Can counties profit from tax foreclosures? Supreme Court to decide
Lansing — Michigan Supreme Court justices heard arguments Thursday in which home owner advocates and government officials debated who should keep the gains when counties sell properties in tax foreclosure for a profit — a case with billions of dollars at stake.
Former Oakland County homeowners whose homes were foreclosed on for overdue taxes, then sold for a profit, argued before the high court that any amount in excess of the taxes due should be returned to them.
“What the counties are trying to do is boost their budgets on the backs of a few people, like Rafaeli and Ohanessian,” said Christina Martin, a Pacific Legal Foundation lawyer for homeowners Uri Rafaeli and Andre Ohanessian. “It’s not an acceptable way to raise money.”
But attorneys for the county and the state Treasury countered that the homeowners had many opportunities to appeal the taxes or set up a payment plan two years prior to the foreclosure. What the county does after the foreclosure is immaterial, they said, noting a decision against them would affect all counties and cost them in excess of $2 billion.
The high court’s decision in the case could set a legal precedent for cases pending in every Michigan county, in which homeowners are demanding 125% of the fair market value for their foreclosed homes.
A decision in favor of the Oakland County homeowners would have a “direct and immediate impact on every one of those 83 treasurers,” said Matt Hodges, an assistant attorney general representing the state Treasury.
“The whole thing will unravel," Hodges said.
“Will it unravel, or will it just become more equitable?” Justice Richard Bernstein responded.
Justices peppered both sides with questions over the fairness of the foreclosure and sale, relevant case law and how homeowner protections for eminent domain in the state and federal constitutions apply in this case.
The case dates back to property taxes that went unpaid in 2011.
Rafaeli owed $8.41 in delinquent taxes that had grown to about $285 due to penalties and interest when Oakland County foreclosed on his Southfield home. The county sold it for $24,500 and kept the excess proceeds.
Ohanessian owed $6,000 in overdue taxes to the county and his home was sold for $76,000 following tax foreclosure.
Lower courts have ruled Oakland County Treasurer Andy Meisner acted within the law and noted homeowners had forfeited their properties prior to the sale. But the county’s profit on the properties violated the takings clauses of the federal and state constitutions, which require government to make just compensation for private property, argued Martin of the Pacific Legal Foundation, a nonprofit that "defends Americans’ liberties when threatened by government overreach and abuse."
"The government’s right to collect a tax debt does not relieve it of its duty to provide just compensation,” she said.

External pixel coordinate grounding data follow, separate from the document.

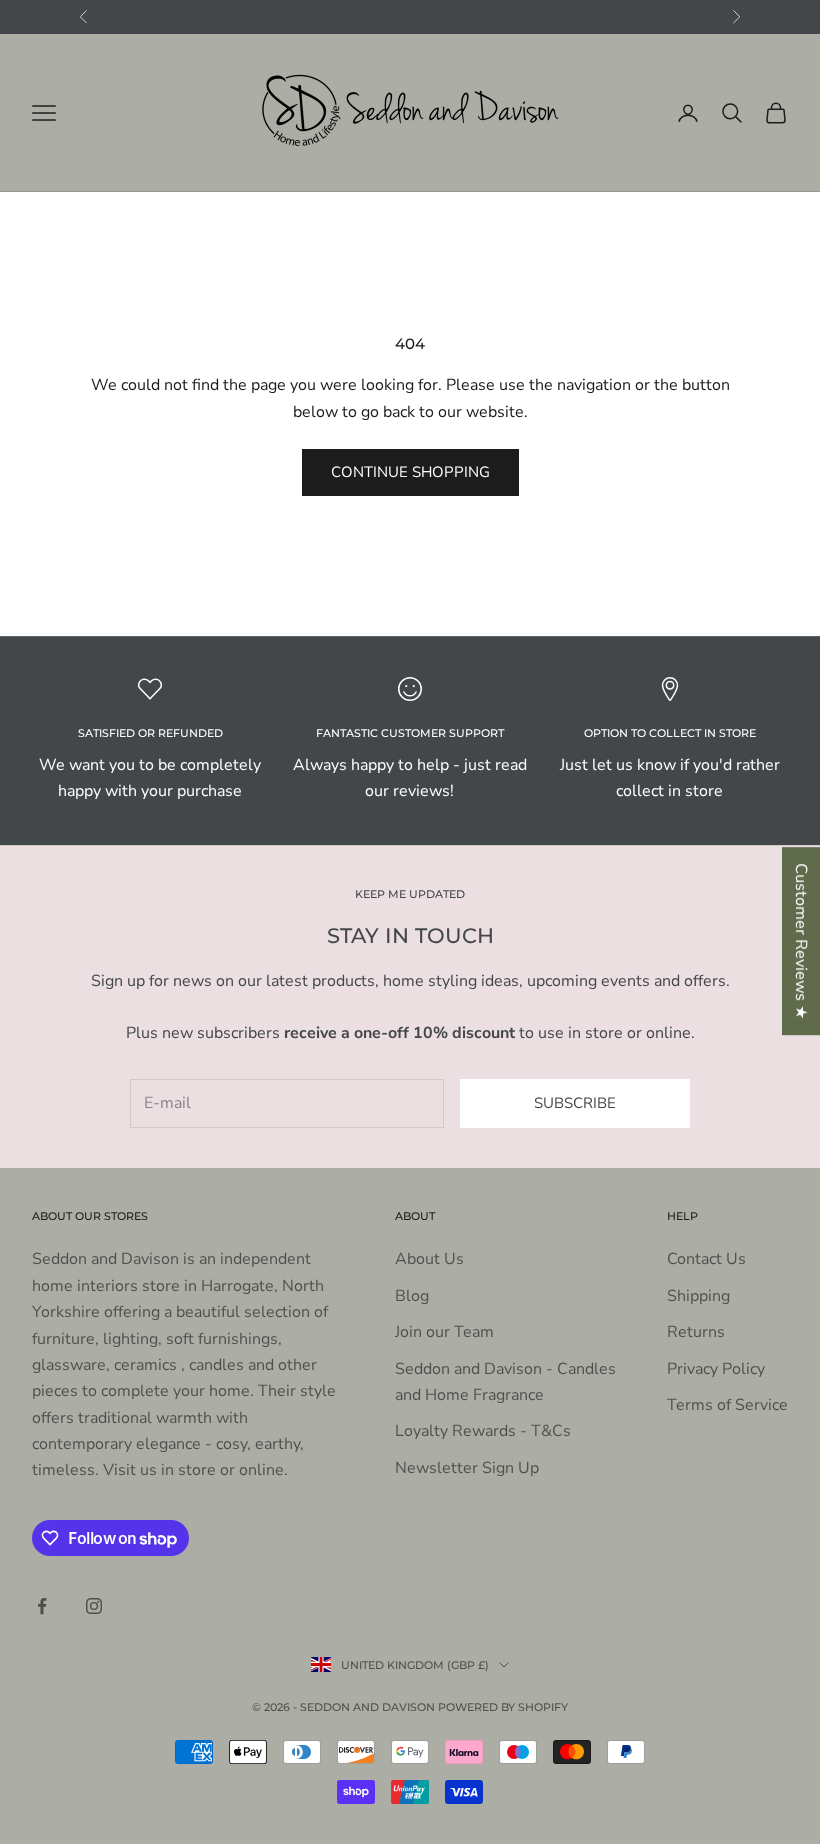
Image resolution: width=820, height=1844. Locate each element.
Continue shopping (410, 472)
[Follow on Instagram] (94, 1606)
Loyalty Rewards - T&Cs (483, 1431)
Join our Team (444, 1332)
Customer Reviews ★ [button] (801, 941)
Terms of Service (727, 1405)
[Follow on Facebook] (42, 1606)
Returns (696, 1332)
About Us (429, 1259)
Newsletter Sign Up (467, 1468)
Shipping (698, 1296)
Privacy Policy (716, 1369)
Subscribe (575, 1103)
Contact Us (706, 1259)
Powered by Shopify (503, 1707)
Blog (412, 1296)
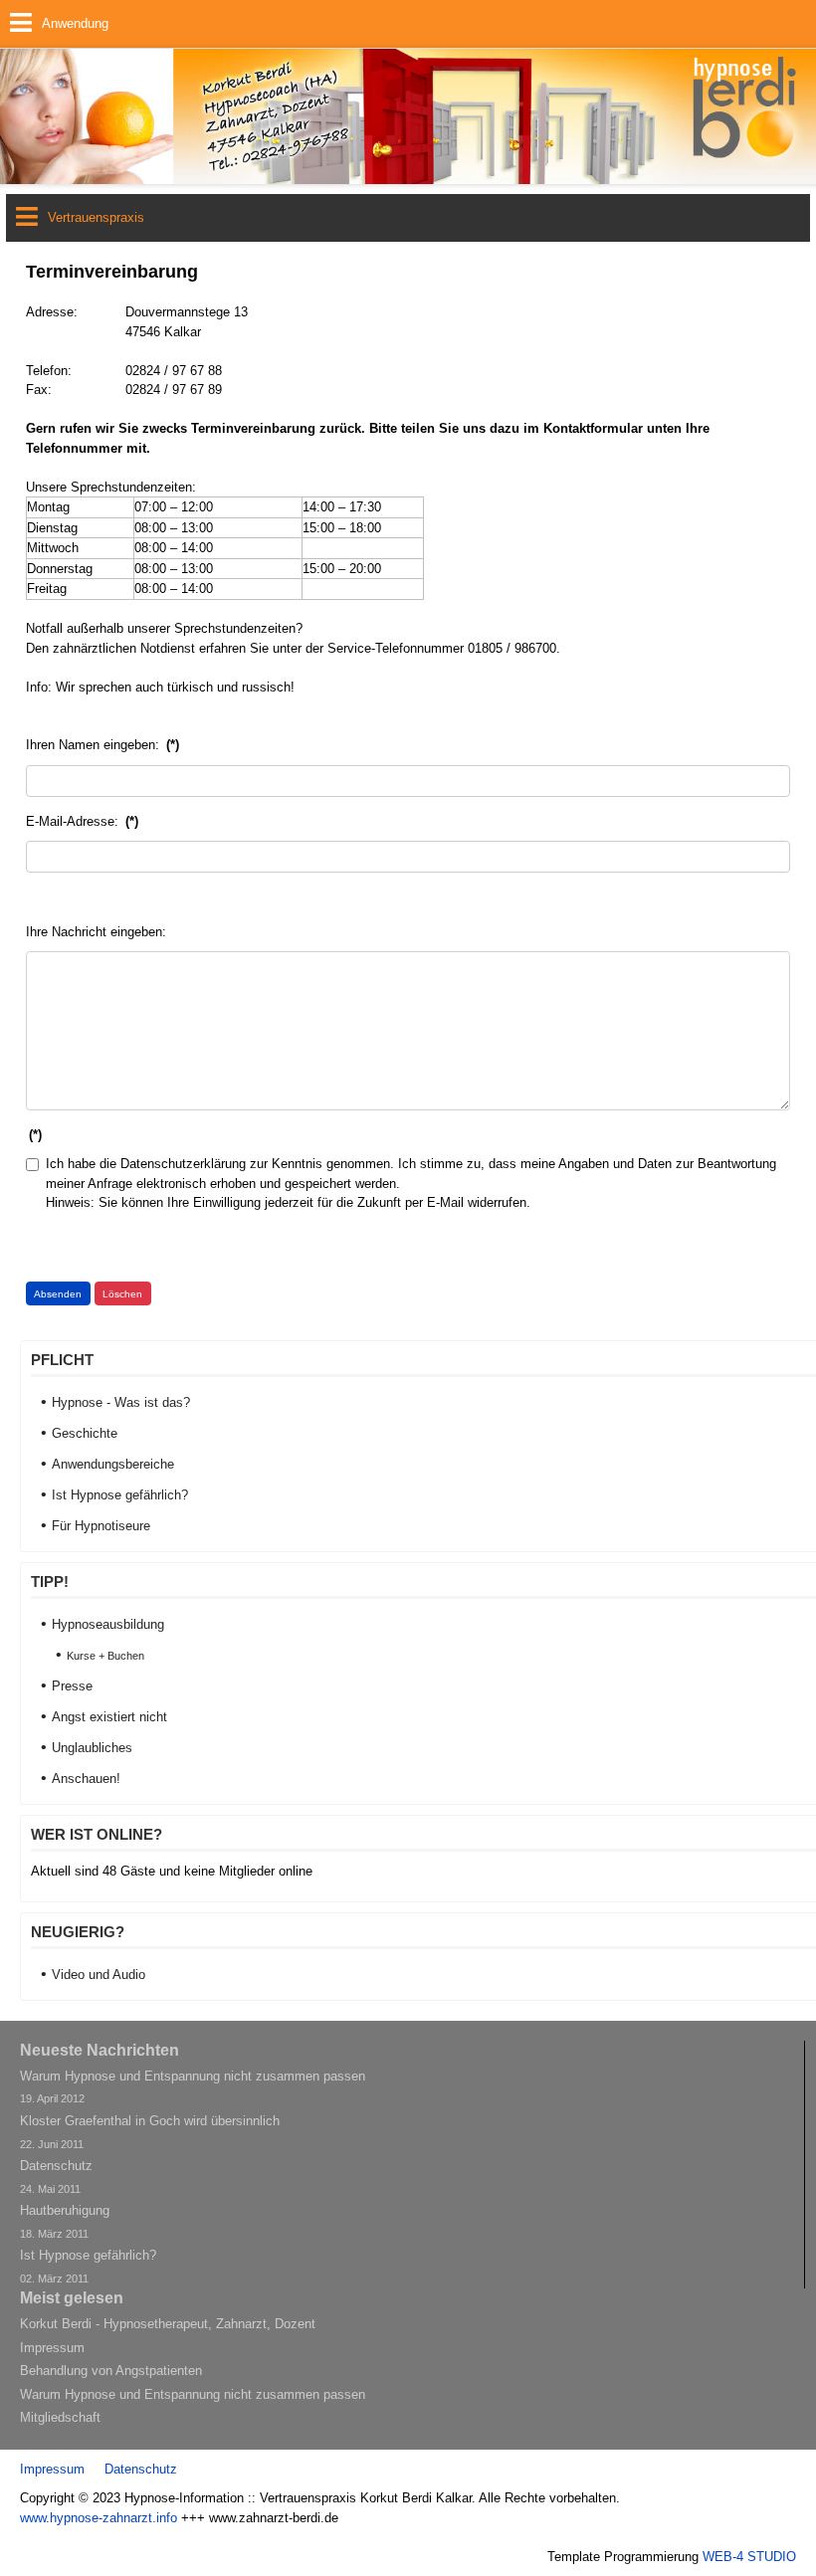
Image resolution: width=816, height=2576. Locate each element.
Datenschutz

Justice Stephen Markman said the takings clause in the state Constitution appears to prevent public use that would transfer private property to another private entity just for the sake of enhancing tax revenue.
The Michigan Constitution seems to argue, Markman said, that “we’re not going to view it as a public purpose that there’s an enhancement of tax revenue because we think the greater harm is the deprivation done to an individual.”
Property owners are given notice and options prior to a foreclosure, but the rights end when the foreclosure is complete, said John Bursch, a former state solicitor general who represented Oakland County. He urged the Supreme Court to look beyond “the last 10 minutes of the movie” and recognize the two years of warnings and notices to the homeowners that preceded the foreclosure.
Any questions about the fairness of a county’s right to profit from a foreclosure should be decided by the Legislature, not the state court, Bursh said, noting a proposed state House bill that would do just that.
“What is the improper procedure would be for the courts to act as a competitive Legislature and rewrite the law themselves,” he said. “They should let the Legislature do its job.”
Meisner, a former state legislator who attended the oral arguments, echoed Bursch’s call for a legislative remedy, saying the county’s role is only “to administer the law as it's written.”
The county has set up payment plans for roughly 30,000 pending foreclosures claiming financial hardship, he said, adding that there's no "de minimis language" in the law to allow for leeway on the $8 in delinquent taxes that led to Rafaeli's foreclosure.
“This review by the court is very helpful,” Meisner said. “I think review by the Legislature is very helpful for them to make the determination about what’s the right way to handle it.”